Boston, MA 02/11/2014 (wallstreetpr) – Regions Financial Corporation (NYSE:RF) is the largest bank in Alabama. Lately, whenever it announces its latest financial quarterly results, it becomes evident that the bank is struggling with the issue of its expenses. Regions Financial seems unable to cut down on expenditure, and until the day when it will do this, the bank will continue to suffer in terms of realizing the levels of profit it desires. When you add the high expenses to mortgages decline, then you may finally appreciate that the bank has to tackle two issues with serious ramifications for its business.
Regions Financial Corporation (NYSE:RF) has been unable to lend as much as it wants. This is necessitated byte tepid economic situation that is still prevalent in Alabama, and the rest of the US. Therefore, in order to see a major increase in its profits, the bank has no choice than to work hard and reduce it expenses. Equally important, is the need for the bank to embark on convincing customers to come for its mortgage services. The latter is not easy considering that the mortgage industry in the US is not enjoying the best of times currently, and this may continue for a while.
The bank says that it raised more than $219 million in earnings during the fourth quarter of 2013. Similarly, the bank says that its full year earnings for 2013 were $1.1 billion. Were it not for certain expenses and other relayed items that reduced the bank’s net income by as much as $75 million, Regions Financial Corporation (NYSE:RF) should have posted much better results for the period in question. A year ago, and during the same period, Regions Financial Corporation (NYSE:RF) reported that it raised $261 million in net income. A year ago, the bank’s net income for the entire year was $1.05 billion.
In the absence of the huge expenses that the bank has to pay, one would be very pessimistic to believe that Regions Financial Corporation (NYSE:RF) would be unable to do much better than it has done according to the latest financial results. The bank had to deal with close to $3 million in expenses that cropped up after consolidating the operations of close to30 branches. The bank also had to settle a $56 million regulatory charge, in addition to a $40 million gain that arose from its adjustments that emerged from the valuation done on its debt portfolio.

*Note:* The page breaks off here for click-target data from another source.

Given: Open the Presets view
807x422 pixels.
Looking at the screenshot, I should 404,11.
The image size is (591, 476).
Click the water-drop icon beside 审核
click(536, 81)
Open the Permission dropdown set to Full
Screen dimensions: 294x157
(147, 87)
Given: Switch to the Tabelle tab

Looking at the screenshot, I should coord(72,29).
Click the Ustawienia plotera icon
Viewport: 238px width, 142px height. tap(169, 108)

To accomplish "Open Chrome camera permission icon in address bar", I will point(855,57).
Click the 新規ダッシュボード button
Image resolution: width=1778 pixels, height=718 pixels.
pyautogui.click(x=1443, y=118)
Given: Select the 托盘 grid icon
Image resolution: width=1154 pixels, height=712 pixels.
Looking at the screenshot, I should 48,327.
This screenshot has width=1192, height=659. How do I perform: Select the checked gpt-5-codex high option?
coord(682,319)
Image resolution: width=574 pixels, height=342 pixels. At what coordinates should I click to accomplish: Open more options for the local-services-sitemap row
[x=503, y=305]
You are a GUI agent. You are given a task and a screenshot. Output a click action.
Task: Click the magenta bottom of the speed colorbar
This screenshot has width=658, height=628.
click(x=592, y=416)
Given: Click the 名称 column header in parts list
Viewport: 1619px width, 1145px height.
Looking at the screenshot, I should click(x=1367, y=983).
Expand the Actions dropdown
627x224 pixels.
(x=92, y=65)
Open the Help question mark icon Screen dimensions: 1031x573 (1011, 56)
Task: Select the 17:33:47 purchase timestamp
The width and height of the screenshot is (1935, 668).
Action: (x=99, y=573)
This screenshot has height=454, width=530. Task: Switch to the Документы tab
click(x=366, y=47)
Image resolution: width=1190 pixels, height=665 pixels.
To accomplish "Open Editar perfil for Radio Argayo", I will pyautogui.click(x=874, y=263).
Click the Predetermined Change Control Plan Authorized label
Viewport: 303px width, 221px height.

In 2012, Regions Financial Corporation (NYSE:RF) sold its brokerage firm or arm, Morgan Keegan, to Raymond James Financial, for which it had to settle a $14 million charge. The company says that it used 2013 to lay the foundation needed in order to position itself for better performance over the long-term, and enjoy sustainable growth. The company hopes that the foundation it laid down in 2013 will also come in handy in terms of helping Regions Financial to encounter positive trends regarding loan growth.
Regions Financial Corporation (NYSE:RF) remains Alabama’s biggest bank. It has managed to report profits, although these have been diminishing for quite some time now. However, from the look of things, Regions is being proactive in terms of coming up with cost cutting measures that will make it more profitable than it has been up to this point.